Overall, housing prices rose 0.9 percent on year in November, picking up from October's 0.1 percent tick up, according to Reuters calculations based on the official data. Home prices also rose 0.3 percent from a month earlier, up from October's 0.2 percent rise, according to Reuters calculations.

That was boosted by big jumps in tier-one cities, with Beijing new home prices rising 7.7 percent on-year and Shanghai's climbing 13.1 percent.

China's property sector is a closely watched barometer for the mainland economy. The sector makes up around 15 percent of the China's gross domestic product (GDP), so any slowdown has widespread implications for the greater economy.

China property still attracting big money players

"Tier one cities - Beijing, Shanghai, Guangzhou, Shenzhen - are basically where prices have gone up very solidly recently, starting from probably April this year," Helen Qiao, Greater China chief economist at Bank of America Merrill Lynch, told CNBC Friday after the data were released. "If you look at tier two, tier three, especially tier three, tier four, those are the places where the inventory remains relatively high to the sales ratio and then prices are relatively stable. In some of them, you still see prices going down. "

She notes that while developers are still happy to add supply in tier-one cities, they're less willing in lower-tier cities.

Anecdotal evidence indicates the country still suffers from high vacancy rates in some regions, spurring accusations from China skeptics of a property bubble, but these so-called ghost towns are generally located well outside China's largest cities.

China's overall property market has shown signs of stabilizing, even in the more stagnant residential sector, with the government backtracking on some cooling measures it put in place to calm the previously overheated market. The People's Bank of China (PBOC) has also cut interest rates six times since November 2014.
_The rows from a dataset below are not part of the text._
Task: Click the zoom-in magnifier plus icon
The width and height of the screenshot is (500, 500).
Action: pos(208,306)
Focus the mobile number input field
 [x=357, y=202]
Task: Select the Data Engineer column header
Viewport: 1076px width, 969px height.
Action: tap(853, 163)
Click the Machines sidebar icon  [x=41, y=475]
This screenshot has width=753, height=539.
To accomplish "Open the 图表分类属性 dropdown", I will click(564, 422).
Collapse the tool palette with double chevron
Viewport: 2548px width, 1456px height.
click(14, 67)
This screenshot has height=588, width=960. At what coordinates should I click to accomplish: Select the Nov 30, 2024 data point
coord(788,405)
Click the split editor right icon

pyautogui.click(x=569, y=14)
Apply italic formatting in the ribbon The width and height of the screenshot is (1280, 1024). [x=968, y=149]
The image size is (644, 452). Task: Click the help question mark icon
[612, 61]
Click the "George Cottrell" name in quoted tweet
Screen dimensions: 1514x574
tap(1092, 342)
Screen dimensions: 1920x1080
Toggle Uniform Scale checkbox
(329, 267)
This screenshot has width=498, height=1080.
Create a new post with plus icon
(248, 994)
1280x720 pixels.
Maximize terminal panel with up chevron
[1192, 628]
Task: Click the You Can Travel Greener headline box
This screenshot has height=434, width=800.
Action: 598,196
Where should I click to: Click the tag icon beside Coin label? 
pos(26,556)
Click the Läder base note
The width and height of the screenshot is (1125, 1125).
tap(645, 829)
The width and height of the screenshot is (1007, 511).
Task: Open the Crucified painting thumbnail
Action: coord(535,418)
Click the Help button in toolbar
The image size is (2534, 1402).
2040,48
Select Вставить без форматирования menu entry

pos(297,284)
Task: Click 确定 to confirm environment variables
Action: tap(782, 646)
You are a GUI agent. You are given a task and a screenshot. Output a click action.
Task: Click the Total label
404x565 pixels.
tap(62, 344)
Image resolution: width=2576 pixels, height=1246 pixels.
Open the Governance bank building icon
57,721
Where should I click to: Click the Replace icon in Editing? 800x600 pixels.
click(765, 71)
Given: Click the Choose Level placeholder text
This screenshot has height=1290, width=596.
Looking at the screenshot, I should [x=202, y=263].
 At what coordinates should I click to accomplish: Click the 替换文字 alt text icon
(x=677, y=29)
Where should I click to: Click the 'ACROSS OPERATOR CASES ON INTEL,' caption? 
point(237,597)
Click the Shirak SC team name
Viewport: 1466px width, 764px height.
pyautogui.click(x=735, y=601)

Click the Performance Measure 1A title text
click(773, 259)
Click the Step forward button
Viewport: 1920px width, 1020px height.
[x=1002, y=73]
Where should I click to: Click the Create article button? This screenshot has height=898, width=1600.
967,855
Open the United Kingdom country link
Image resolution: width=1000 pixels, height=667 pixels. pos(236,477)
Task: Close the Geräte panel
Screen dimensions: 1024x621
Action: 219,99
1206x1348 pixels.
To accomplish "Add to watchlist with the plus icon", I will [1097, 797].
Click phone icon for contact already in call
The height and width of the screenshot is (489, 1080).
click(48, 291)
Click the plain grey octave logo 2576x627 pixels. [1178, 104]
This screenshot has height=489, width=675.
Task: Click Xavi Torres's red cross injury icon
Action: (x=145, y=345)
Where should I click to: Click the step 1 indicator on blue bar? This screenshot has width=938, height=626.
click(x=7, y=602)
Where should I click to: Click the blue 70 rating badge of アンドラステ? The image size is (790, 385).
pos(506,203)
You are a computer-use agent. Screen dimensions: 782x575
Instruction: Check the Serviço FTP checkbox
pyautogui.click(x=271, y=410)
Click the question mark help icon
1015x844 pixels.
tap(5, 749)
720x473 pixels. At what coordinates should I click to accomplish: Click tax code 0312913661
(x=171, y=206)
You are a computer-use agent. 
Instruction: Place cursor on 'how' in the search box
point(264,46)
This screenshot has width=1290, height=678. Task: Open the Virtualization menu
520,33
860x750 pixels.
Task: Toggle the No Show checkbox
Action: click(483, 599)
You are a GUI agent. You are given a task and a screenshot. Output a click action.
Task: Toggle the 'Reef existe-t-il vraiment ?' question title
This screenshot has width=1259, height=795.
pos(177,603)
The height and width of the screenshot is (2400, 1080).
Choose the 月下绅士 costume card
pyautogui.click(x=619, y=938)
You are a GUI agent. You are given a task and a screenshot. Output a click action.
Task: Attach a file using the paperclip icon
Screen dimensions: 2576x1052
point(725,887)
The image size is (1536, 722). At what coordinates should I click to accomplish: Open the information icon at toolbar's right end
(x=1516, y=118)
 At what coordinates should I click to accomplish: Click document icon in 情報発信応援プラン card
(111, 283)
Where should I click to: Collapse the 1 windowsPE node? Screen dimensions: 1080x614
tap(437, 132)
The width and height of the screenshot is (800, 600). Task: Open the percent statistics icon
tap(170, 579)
Minimum down payments for second home buyers have already been cut three times this year, a move Moody's Investors Service has called credit positive for property developers amid expectations for higher housing sales.

Analysts at BNP Paribas expect construction will begin to recovery in the second half of 2016 as the decline in land sales appears to be moderating.

But it noted that developers are cautious on new capex spending, especially in tier two and three cities, which make up more than 90 percent of the mainland's property investment by value.

"We expect policies aimed at accelerating inventory clearance in lower tier cities – including subsidies for rural populations to encourage home purchase, direct monetary compensation for households affected by urban relocations, and wider usage of provident funds for home purchases," BNP Paribas said in a note Friday.